Lunch for volunteers at the park.

Spring Growth Spurt - The Village Invests in a Prairie
by Sage Passi

St. Peter fourth graders plant seedlings in a prairie area of Southwood Preserve in mid-May.

I’ve concluded you have to be eccentric to take on projects of this magnitude. I’m not exaggerating when I say this is a production with a cast of thousands. Visualize all the human and non-human “ecosystems” behind the scenes intersecting and humming like bees in a bergamot field. 

Mitch Thomsen's science lab turns into a nursery for prairie plants. Ramsey County Master Gardener, Kris Baird, helps Mounds Park Academy students transplant seedlings.

Wikipedia defines an ecosystem as a community of living organisms in conjunction with the nonliving components of their environment There’s no way to get to the bottom of this macro/micro-cosmic To-Do List. The fungi rotting the wood, the microbes breaking down the nutrients, plants absorbing nutrients from the soil, Praire Moon staff and interns gathering and cleaning seed, Master Gardeners helping kids plant the seeds in trays, transplanting those little seedlings, schlepping trays hither and non, endless watering, the electricity powering the grow lights, weed seeds doing their thing, dozens of volunteers and Master Gardeners and Master Naturalist stepping in to help. It’s a complex of relationships and interactions all linked together.

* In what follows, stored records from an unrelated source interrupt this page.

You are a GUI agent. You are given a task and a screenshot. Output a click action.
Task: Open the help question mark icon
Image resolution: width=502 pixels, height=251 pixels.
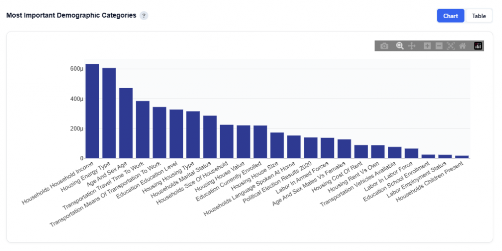tap(144, 16)
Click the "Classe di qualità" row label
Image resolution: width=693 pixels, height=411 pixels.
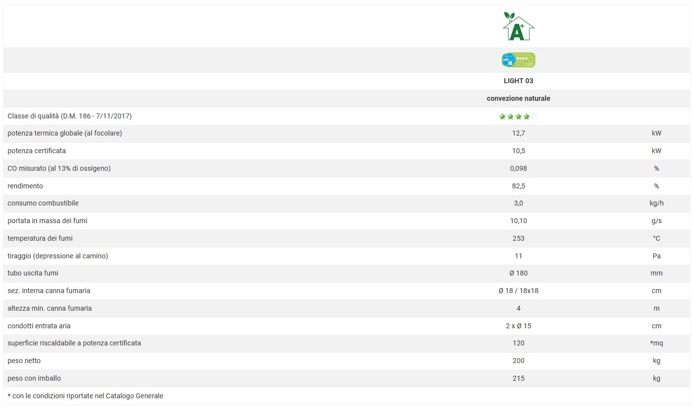tap(69, 116)
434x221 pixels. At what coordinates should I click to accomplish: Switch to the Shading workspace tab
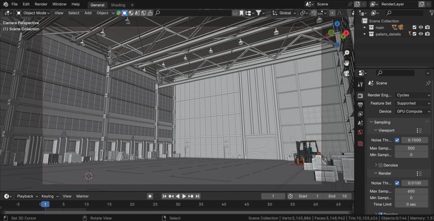point(118,5)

Master Gardeners and a youngster bring new life to the prairie.
Barbara LeTourneau watches as a St. Peter fourth grader waters his newly-planted prairie plants.

I’m just giving you the short list. Preparation for a field day begins months and months before. Years really. I won’t try to take this from the top. Let’s just start with last fall.


Master Naturalist Cathy Troendle introduces me to a prairie she is restoring in
Southwood Nature Preserve in early April.

Cathy Troendle, a North St. Paul Master Naturalist,is the master mind and organizer for an annual spring field day with a round robin of activities for Maplewood Middle School seventh graders in Southwood Nature Preserve, two blocks from the school. She has orchestrated this event for two years. This spring we estimated that 233 students would be participating. The field day typically includes buckthorn busting, bird watching, wetland monitoring and bird migration.

This year I decided that I wanted a hands-on activity that would prepare these seventh grade students for their upcoming rain garden project at their school next fall when we would plant three large rain gardens to capture run-off from their parking lot and driveway.

Both Cathy and Deb Armstrong, each North St. Paul Master Naturalists, have “adopted” sections of upland prairie in Southwood Nature Preserve and seeded them last fall. It’s an on-going challenge to establish a prairie in an area that has a large seed bank of “weeds”. 

Deb Armstrong, like Cathy, has been working to restore prairie and woodland sections
in Southwood Nature Preserve for many years.

“We could grow additional plants to add to the diversity,” I suggested as my imagination widened like the aperture on my camera lens. 

“St. Peter School could plant the woodland trail,” I thought. It would be a chance to introduce them to some shade-loving woodland species like columbine and Jacob’s ladder that aren’t in their own prairie garden at their school. I was blissfully imaging a woods full of spring ephemerals.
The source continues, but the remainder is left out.